3. Use a Materials Buffet instead of pre-prepped supply kits.
A pre-prepped supply kit takes student agency out of material selection, as students get handed identical kits and typically have no say over what comes in their bags. Contrast that with a Materials Buffet, where materials are presented as “on offer” (with limits on quantity as necessary), and students get to make decisions about which resources might fit with and support their design ideas. (Learn more about Materials Buffets and why to consider using them here.) As the materials manager in my classroom, I find I can offer a broader array of materials when I don’t need to spend time putting every material into a kit or need to have enough of an item to offer one to every team – the increased diversity of materials available for each challenge further enhances the possibilities for student creativity.

Here’s a look at the Materials Buffet that I offered for the “Supplies Up High” challenge:

Psst…Grab a free Materials Buffet Guidelines poster by completing the form below!

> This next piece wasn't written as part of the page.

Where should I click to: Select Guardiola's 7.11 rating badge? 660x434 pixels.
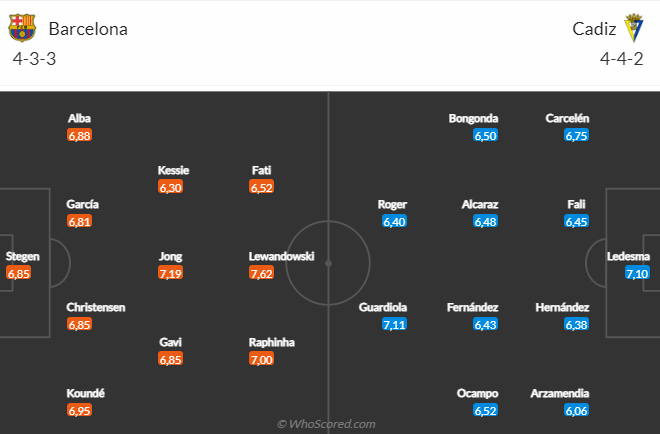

4. Don’t Show Exemplars or Past Student Work – especially at the beginning of a project
I’m always collecting photos and saving artifacts from how students tackle our STEM challenges, but I don’t often wind up sharing them with students engaged in that challenge. Why? Well, once we show an example, we signal to students that we think that work is valuable – for students trying to play the “game” of school, that example can quickly become “what the teacher wants.” It feels much safer to try to recreate something or slightly modify something than to generate an idea that is wholly new. I want my students to stay in the murky area where they have materials and no models upon which to seize, because that uncertainty is a necessary ingredient for creativity. I will occasionally show an example of past work to a student working on a problem in a similar way or to focus in on the way that a past student used a material. In other words, there are places for past examples, but they should be used sparingly and intentionally, with a specific teaching point in mind.

5. Provide Free Build or Open Makerspace Time
The ultimate creative freedom we can offer our students is to be fully in charge of their making experiences. Free Build and Open Makerspace Time are both valuable opportunities for students to practice being independent, self-motivated creators. The power of these practices should not be overlooked – if you need more convincing check out this post for four reasons to consider making it a regular part of your instruction and this one for advice on structuring Free Build time.


These five strategies can help you to lay the groundwork for a classroom that fosters creative agency in your students. Turning over increased control to your students can often be easier said than done, but taking even small steps can pay huge dividends by empowering students to reach their full creative potentials.

Do you have other strategies for offering increased creative autonomy to your students? I’d love to hear them!